(Dataset entries)
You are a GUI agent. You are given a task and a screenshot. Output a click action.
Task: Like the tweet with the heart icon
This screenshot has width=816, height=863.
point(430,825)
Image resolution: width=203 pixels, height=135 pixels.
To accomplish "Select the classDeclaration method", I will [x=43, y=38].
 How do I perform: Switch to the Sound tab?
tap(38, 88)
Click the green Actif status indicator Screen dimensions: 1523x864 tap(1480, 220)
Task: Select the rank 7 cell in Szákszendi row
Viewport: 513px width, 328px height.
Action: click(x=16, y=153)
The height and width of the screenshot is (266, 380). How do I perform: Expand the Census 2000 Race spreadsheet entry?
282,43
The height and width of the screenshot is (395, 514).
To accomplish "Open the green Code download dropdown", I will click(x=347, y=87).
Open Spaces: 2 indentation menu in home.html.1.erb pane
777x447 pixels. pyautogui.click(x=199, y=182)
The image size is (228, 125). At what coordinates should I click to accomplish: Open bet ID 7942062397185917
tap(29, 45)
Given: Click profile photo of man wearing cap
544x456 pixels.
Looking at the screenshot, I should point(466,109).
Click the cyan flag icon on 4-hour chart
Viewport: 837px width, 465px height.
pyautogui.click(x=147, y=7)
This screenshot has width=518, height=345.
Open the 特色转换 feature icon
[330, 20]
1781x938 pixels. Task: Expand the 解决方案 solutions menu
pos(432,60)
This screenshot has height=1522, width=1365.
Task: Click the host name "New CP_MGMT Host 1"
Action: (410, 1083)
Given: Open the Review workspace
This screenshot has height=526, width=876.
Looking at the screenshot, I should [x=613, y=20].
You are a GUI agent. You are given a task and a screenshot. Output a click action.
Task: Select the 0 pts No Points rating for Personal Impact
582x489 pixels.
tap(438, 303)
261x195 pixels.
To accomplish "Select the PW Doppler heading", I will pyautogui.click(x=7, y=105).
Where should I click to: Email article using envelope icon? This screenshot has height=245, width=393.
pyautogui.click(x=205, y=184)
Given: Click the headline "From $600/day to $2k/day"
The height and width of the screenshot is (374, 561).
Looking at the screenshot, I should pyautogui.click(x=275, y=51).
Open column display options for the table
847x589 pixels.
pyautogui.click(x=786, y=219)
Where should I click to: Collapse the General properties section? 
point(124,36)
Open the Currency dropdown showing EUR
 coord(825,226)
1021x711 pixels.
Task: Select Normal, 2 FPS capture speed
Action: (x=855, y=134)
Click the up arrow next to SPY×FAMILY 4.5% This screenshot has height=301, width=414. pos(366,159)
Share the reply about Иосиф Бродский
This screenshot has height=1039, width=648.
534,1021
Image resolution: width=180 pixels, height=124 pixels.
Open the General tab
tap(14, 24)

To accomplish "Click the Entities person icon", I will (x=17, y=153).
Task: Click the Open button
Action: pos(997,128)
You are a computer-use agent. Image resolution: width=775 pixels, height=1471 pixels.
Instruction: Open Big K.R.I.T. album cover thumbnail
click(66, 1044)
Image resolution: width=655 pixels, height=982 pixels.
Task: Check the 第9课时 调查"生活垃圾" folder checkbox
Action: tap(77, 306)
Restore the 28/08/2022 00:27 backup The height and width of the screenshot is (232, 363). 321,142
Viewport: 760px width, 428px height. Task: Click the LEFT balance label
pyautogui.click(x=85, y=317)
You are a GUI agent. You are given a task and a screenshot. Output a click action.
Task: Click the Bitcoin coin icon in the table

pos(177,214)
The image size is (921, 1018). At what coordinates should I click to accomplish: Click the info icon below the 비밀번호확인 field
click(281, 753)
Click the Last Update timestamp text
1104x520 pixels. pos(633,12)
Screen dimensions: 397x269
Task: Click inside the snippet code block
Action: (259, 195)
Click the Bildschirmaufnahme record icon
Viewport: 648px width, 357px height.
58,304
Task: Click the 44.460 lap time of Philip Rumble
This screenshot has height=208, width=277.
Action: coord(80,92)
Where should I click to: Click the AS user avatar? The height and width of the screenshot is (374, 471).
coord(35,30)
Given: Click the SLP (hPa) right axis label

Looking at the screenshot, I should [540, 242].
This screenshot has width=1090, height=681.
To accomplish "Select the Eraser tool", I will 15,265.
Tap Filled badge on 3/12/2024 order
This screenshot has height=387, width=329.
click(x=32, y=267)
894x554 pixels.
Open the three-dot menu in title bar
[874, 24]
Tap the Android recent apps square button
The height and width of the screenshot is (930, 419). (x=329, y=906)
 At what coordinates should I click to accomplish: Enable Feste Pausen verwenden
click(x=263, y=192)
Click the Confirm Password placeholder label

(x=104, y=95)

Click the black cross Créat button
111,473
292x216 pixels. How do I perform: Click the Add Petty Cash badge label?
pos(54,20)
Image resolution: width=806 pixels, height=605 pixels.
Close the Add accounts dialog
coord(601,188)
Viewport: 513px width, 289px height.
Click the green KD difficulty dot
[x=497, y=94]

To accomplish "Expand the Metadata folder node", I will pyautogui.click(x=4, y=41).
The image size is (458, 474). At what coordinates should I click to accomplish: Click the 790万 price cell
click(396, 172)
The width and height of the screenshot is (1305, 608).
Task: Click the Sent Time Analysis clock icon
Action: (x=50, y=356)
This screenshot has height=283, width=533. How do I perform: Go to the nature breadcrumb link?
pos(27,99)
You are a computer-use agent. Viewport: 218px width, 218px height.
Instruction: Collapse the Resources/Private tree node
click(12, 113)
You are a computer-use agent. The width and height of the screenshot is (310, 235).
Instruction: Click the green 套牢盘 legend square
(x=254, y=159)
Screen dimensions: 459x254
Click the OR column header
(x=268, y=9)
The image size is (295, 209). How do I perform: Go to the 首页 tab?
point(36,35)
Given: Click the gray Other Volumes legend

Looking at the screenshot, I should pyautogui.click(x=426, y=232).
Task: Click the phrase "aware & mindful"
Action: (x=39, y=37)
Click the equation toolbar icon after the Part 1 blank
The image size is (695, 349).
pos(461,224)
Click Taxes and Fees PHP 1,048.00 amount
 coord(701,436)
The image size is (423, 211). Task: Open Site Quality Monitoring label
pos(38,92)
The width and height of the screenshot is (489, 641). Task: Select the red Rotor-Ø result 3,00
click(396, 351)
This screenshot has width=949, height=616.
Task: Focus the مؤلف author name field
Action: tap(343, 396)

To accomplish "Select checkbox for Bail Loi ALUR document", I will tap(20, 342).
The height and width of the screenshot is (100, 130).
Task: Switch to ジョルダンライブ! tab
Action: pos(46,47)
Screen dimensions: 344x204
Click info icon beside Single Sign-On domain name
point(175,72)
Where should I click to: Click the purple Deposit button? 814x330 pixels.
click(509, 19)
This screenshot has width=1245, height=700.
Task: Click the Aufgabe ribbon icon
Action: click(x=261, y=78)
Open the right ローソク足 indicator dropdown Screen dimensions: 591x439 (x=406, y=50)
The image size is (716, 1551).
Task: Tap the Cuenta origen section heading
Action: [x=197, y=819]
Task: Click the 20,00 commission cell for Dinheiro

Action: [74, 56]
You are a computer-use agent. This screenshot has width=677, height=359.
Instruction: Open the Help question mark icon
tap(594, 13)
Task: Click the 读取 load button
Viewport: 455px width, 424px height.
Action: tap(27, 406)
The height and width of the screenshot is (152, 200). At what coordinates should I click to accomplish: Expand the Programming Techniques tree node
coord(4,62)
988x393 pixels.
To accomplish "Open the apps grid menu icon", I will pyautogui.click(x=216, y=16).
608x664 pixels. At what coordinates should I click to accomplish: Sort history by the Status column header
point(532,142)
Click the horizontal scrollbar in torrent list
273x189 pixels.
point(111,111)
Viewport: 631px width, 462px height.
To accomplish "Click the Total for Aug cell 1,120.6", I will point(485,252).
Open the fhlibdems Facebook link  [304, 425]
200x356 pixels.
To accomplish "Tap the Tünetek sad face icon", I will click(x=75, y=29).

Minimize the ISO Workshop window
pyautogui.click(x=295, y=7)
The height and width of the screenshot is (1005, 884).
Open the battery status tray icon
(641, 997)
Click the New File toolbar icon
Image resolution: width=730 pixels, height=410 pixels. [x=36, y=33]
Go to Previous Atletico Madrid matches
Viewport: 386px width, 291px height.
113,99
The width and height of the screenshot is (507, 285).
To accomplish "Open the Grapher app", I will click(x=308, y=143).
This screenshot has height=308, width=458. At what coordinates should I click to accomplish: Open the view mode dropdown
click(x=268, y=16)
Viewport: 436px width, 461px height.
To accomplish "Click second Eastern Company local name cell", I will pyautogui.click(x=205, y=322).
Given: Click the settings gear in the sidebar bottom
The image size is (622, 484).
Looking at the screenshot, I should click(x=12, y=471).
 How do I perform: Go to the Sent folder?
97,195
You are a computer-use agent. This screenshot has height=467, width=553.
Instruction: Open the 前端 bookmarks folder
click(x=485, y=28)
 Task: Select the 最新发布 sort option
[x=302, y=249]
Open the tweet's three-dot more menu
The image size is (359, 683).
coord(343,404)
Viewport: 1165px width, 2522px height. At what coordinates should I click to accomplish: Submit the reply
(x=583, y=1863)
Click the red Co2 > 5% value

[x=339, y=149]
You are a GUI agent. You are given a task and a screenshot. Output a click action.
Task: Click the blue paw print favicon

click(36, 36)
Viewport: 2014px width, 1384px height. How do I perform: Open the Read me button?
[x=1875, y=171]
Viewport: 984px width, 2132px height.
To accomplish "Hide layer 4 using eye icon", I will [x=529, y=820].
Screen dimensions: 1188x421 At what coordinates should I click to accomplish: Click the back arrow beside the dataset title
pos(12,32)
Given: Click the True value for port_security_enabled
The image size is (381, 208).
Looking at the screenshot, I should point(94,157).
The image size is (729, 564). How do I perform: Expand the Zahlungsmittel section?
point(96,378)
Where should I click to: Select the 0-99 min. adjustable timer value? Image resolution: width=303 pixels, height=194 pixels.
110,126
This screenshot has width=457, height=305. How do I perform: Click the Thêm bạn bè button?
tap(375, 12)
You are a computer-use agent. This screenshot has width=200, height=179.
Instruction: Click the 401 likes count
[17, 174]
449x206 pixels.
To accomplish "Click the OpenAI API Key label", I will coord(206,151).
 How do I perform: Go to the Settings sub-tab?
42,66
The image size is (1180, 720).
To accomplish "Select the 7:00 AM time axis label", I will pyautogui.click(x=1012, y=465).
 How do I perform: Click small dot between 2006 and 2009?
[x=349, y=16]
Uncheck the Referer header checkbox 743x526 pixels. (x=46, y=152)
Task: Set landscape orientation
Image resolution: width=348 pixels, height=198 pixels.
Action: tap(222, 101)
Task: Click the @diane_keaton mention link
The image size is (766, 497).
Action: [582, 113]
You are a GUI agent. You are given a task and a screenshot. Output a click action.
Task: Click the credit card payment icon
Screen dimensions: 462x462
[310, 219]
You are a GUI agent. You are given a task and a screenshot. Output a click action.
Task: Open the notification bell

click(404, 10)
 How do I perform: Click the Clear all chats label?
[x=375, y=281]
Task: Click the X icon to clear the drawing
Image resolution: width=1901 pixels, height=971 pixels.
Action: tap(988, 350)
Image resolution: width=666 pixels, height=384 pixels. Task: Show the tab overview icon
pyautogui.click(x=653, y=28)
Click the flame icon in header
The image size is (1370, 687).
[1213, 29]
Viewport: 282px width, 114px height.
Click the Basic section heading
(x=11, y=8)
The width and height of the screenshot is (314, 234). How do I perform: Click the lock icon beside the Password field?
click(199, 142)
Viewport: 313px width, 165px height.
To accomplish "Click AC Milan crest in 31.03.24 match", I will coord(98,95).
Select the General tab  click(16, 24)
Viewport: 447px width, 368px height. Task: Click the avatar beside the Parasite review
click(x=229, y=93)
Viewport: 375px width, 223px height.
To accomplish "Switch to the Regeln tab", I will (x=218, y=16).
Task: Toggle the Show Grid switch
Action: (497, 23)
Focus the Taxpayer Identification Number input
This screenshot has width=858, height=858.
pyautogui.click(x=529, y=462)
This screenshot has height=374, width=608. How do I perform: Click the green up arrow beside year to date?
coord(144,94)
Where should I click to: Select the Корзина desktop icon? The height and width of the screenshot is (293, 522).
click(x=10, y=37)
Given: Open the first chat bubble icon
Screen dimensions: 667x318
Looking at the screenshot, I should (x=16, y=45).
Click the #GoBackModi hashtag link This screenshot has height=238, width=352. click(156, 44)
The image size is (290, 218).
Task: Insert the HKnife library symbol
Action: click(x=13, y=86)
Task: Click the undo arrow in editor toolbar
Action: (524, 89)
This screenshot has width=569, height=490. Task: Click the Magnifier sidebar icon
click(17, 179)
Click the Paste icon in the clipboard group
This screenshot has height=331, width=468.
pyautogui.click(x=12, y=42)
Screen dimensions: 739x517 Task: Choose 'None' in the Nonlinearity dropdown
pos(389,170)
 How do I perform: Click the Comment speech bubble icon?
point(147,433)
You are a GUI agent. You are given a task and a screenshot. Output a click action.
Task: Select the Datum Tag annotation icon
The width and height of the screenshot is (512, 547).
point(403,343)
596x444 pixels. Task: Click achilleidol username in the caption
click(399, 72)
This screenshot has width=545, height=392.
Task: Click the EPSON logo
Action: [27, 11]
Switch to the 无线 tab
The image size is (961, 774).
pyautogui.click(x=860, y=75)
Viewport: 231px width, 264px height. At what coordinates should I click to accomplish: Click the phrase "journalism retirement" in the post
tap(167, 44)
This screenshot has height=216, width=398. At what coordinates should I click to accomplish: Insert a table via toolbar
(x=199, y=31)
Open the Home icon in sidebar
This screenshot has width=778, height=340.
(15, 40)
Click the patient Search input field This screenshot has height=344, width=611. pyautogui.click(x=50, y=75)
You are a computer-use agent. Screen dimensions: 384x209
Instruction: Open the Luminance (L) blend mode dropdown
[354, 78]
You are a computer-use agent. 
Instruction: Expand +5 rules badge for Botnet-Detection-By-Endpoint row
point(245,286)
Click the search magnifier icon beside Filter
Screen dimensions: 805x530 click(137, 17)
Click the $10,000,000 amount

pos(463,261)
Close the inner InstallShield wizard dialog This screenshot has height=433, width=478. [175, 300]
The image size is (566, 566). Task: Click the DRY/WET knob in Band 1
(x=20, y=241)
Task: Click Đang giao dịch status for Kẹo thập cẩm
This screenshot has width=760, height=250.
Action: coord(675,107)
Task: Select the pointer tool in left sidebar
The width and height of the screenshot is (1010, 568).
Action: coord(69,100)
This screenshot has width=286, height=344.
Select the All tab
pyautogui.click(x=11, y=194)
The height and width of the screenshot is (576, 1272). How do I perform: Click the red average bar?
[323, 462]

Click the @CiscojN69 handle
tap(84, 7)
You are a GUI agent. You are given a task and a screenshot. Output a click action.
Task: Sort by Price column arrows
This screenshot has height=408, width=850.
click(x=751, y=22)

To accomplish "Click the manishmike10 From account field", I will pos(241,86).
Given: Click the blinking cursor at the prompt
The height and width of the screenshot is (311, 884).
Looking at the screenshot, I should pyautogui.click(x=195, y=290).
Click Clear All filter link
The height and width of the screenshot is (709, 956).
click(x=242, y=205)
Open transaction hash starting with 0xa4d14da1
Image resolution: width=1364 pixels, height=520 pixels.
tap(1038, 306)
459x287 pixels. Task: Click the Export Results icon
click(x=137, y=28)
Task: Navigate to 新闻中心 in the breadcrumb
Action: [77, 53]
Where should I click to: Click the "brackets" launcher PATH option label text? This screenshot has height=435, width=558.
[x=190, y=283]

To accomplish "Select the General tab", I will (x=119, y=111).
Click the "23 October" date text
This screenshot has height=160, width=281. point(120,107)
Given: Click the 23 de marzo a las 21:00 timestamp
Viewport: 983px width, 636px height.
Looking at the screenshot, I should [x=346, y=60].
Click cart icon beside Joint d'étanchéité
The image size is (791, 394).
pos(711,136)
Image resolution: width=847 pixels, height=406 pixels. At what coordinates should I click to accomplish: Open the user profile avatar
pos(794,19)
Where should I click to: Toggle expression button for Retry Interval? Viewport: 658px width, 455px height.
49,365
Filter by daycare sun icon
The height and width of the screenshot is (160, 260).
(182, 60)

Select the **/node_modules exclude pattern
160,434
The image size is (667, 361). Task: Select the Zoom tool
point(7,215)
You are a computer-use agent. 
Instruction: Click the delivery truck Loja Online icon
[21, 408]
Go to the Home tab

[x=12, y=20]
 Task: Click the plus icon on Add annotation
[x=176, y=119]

What you should do:
What lines of the data include the word "From"? Copy each of them.

Answer for the task:
Given: Click the headline "From $600/day to $2k/day"
To accomplish "Click the manishmike10 From account field", I will pos(241,86).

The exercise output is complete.